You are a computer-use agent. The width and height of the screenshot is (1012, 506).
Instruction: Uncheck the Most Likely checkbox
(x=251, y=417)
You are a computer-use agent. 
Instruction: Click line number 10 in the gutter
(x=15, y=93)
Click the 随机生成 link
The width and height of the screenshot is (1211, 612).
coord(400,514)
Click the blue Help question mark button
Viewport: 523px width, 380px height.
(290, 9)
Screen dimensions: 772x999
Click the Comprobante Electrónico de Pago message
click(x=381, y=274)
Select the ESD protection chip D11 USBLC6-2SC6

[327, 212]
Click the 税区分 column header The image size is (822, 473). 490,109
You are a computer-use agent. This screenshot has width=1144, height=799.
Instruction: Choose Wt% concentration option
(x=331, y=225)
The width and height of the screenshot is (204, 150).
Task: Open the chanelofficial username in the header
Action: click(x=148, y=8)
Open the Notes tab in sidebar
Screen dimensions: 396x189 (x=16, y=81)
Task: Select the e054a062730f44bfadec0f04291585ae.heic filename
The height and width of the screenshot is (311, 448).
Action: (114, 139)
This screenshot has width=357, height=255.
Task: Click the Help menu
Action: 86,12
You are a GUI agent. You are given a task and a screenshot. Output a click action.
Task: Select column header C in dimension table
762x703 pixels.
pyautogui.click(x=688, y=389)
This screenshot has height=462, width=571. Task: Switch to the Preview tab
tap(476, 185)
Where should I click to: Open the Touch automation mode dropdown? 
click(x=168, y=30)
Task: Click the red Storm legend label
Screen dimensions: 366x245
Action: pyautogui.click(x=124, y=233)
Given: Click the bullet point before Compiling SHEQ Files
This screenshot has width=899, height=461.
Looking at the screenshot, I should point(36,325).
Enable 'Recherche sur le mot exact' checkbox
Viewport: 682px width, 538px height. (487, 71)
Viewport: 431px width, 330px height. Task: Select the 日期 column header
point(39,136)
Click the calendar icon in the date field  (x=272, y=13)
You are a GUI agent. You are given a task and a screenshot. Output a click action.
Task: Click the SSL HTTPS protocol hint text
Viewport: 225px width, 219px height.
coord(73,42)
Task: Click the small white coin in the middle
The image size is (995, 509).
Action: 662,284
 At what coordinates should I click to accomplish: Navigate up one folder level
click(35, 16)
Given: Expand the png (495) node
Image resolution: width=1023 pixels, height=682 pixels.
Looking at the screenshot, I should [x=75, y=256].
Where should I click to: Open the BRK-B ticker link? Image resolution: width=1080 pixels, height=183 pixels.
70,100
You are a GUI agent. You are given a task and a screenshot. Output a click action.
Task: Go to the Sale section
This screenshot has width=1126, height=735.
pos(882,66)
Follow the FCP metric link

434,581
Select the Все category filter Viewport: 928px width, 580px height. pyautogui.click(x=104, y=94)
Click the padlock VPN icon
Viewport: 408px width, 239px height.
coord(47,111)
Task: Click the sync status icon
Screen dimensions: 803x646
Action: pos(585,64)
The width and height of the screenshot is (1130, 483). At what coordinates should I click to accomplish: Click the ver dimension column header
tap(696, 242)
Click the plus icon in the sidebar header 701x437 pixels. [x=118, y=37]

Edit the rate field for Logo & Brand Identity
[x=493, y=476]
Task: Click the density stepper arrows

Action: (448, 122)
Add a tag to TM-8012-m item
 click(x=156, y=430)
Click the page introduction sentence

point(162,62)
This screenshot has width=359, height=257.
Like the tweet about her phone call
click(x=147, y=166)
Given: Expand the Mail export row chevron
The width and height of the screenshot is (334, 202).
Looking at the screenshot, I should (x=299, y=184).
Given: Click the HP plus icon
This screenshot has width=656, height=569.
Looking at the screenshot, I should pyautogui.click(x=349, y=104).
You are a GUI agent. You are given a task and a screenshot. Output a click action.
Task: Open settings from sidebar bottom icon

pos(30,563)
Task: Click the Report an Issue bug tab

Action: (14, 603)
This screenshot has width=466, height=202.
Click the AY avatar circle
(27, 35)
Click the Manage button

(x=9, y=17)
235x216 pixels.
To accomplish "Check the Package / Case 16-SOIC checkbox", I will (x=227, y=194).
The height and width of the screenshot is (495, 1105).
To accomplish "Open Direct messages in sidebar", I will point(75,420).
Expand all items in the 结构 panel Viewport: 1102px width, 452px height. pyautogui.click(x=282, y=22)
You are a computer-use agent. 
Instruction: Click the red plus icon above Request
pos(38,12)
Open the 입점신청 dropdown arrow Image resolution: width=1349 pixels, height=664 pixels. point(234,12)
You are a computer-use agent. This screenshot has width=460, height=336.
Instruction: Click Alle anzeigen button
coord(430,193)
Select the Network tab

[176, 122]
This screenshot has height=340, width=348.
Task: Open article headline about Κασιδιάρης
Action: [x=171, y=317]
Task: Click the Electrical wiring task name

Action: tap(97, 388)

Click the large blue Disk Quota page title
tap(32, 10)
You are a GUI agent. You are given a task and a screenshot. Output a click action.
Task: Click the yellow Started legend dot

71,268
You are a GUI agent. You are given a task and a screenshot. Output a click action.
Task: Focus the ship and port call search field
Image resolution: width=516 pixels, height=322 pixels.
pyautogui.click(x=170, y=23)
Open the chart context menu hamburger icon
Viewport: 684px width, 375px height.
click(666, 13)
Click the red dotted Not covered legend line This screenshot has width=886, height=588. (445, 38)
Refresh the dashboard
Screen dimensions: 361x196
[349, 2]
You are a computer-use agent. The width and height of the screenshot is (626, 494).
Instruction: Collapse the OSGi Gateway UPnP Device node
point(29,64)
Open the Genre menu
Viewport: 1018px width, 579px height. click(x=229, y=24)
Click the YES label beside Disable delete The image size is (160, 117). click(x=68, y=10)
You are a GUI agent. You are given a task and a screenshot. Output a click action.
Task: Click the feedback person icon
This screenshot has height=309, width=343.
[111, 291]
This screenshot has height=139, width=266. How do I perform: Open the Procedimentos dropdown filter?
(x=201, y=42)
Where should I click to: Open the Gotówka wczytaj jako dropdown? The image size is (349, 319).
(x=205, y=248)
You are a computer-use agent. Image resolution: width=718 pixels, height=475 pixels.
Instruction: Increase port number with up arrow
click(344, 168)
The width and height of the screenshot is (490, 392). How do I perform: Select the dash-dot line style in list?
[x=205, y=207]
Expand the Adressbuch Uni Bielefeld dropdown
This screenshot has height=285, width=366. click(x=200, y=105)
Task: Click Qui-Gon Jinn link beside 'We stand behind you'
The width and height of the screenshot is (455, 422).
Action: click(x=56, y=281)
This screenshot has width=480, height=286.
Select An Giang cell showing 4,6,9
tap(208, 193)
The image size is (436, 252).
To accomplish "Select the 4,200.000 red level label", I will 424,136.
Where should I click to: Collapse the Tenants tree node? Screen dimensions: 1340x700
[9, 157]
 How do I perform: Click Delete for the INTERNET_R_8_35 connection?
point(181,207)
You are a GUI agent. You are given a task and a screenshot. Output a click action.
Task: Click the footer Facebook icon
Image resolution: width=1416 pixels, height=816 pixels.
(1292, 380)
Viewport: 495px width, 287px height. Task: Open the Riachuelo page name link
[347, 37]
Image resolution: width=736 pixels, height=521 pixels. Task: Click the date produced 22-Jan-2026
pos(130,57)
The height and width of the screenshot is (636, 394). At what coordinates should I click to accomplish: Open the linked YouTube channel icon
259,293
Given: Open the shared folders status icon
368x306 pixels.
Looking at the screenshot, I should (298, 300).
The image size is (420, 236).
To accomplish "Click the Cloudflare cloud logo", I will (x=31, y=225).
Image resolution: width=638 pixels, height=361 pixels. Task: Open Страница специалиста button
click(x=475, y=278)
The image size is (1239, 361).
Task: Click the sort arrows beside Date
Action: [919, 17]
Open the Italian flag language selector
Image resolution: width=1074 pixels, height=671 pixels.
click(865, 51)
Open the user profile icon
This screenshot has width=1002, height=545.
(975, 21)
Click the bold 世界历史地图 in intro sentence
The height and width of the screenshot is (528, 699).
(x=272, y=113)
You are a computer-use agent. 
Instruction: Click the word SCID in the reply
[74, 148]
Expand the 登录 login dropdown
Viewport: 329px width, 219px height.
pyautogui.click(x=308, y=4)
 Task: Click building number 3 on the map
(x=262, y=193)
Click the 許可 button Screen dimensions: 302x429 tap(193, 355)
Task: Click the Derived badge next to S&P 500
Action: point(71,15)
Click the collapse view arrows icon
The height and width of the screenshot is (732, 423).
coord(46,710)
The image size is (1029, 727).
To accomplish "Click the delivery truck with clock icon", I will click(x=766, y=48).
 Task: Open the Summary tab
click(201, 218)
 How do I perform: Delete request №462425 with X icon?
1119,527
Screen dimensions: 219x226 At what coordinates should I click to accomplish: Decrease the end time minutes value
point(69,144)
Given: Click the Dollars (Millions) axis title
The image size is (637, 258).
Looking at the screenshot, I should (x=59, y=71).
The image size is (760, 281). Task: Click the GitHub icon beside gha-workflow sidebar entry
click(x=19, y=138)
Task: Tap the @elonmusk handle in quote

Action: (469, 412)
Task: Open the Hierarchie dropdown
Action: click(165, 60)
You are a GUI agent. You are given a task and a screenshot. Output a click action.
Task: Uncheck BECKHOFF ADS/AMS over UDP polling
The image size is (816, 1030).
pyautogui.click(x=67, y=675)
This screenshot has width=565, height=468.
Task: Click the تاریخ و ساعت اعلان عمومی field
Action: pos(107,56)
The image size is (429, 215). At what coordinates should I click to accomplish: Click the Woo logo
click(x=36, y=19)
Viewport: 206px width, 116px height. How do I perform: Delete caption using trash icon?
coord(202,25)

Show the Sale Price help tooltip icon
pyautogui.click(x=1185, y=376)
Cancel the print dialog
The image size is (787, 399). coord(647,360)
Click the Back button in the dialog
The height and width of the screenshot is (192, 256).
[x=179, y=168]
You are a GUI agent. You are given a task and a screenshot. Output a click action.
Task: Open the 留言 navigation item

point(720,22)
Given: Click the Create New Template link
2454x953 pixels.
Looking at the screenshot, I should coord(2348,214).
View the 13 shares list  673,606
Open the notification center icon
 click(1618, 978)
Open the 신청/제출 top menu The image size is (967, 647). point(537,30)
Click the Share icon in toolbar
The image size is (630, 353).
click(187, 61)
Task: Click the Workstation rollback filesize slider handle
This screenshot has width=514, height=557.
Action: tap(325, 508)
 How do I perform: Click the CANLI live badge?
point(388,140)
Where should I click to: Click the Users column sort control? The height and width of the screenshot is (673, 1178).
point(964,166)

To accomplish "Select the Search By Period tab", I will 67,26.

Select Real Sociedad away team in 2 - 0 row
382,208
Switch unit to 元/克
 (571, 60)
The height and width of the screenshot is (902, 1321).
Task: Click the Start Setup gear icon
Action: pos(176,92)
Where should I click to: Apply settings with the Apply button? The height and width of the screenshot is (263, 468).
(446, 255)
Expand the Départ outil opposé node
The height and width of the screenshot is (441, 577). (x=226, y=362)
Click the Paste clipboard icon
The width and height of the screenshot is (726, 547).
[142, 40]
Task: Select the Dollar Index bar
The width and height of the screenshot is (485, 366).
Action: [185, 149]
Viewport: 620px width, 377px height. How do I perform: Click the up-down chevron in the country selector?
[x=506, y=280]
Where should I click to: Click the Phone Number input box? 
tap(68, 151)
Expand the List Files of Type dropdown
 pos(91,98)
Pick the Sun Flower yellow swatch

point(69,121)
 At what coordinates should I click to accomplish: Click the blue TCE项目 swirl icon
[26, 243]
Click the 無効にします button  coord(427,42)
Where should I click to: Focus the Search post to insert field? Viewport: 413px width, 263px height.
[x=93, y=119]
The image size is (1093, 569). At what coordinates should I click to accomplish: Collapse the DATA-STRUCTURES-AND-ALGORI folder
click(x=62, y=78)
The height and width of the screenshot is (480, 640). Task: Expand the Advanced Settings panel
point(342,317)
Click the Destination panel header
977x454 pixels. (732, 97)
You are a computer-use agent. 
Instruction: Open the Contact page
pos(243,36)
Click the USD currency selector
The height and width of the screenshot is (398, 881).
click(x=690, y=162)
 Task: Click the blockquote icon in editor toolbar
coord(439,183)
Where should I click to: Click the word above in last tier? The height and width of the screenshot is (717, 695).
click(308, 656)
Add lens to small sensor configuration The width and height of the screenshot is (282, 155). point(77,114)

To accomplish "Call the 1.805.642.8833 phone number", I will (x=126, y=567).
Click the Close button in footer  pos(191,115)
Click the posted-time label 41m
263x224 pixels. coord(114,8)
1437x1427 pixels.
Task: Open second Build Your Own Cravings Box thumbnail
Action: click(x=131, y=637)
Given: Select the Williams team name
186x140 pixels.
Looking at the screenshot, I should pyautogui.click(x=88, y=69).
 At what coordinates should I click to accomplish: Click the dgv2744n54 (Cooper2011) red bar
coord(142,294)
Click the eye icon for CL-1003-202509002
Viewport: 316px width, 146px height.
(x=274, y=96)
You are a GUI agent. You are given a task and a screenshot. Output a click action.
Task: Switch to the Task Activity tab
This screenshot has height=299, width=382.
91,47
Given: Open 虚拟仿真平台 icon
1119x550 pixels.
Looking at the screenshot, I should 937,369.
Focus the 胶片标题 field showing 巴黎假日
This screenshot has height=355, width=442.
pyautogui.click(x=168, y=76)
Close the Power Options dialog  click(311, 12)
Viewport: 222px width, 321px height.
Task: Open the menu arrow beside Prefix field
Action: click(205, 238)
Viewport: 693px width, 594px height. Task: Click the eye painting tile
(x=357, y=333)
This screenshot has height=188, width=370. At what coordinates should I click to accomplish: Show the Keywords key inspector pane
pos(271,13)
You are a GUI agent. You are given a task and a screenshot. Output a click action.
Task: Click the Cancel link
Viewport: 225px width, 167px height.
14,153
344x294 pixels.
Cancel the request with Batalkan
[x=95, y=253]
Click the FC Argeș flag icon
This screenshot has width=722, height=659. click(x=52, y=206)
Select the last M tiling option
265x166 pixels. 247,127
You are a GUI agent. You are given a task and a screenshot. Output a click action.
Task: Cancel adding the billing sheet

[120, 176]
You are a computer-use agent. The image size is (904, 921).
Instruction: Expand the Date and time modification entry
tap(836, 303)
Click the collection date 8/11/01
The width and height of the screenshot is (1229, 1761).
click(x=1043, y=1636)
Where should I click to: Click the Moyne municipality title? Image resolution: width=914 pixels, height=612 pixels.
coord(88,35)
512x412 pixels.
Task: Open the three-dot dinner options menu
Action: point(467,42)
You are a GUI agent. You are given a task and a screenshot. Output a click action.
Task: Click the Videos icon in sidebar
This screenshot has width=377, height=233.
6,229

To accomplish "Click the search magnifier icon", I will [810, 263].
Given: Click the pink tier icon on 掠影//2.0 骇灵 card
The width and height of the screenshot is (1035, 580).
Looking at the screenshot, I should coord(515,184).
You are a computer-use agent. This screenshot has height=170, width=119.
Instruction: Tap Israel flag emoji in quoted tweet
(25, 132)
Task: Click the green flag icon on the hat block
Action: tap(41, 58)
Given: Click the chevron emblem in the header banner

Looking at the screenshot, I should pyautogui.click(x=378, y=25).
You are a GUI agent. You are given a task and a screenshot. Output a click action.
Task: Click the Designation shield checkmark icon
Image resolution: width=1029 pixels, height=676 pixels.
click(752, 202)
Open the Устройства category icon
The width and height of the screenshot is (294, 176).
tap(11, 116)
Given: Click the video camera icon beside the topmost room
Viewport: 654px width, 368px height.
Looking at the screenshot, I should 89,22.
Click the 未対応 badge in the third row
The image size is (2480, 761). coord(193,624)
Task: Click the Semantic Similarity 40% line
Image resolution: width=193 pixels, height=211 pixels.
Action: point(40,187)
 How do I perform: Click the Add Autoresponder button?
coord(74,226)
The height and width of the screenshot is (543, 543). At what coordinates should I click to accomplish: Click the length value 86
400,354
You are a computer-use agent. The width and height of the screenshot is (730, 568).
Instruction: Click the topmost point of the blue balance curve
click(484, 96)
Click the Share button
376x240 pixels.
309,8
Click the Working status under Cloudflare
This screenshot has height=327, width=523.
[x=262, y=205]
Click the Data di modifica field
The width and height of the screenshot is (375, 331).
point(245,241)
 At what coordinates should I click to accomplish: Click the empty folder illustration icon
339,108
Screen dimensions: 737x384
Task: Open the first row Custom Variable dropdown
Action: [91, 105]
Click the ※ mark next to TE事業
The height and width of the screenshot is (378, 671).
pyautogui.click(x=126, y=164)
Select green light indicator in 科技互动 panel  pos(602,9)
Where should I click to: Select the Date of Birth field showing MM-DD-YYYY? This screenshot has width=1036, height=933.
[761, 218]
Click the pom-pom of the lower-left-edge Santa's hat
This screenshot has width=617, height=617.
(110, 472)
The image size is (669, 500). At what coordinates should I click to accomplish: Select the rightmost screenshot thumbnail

-*-

| EXERCISE INSTRUCTIONS |
In the listing above, find each line with the word "computer" and return it.

| OUTPUT FOR THIS TASK |
You are a computer-use agent. The width and height of the screenshot is (1012, 506).
You are a computer-use agent. 
You are a computer-use agent. This screenshot has width=1144, height=799.
You are a computer-use agent. 
You are a computer-use agent. This screenshot has width=460, height=336.
You are a computer-use agent. The width and height of the screenshot is (626, 494).
You are a computer-use agent. Image resolution: width=718 pixels, height=475 pixels.
You are a computer-use agent. 
You are a computer-use agent. 
You are a computer-use agent. The image size is (904, 921).
You are a computer-use agent. This screenshot has height=170, width=119.
You are a computer-use agent. The width and height of the screenshot is (730, 568).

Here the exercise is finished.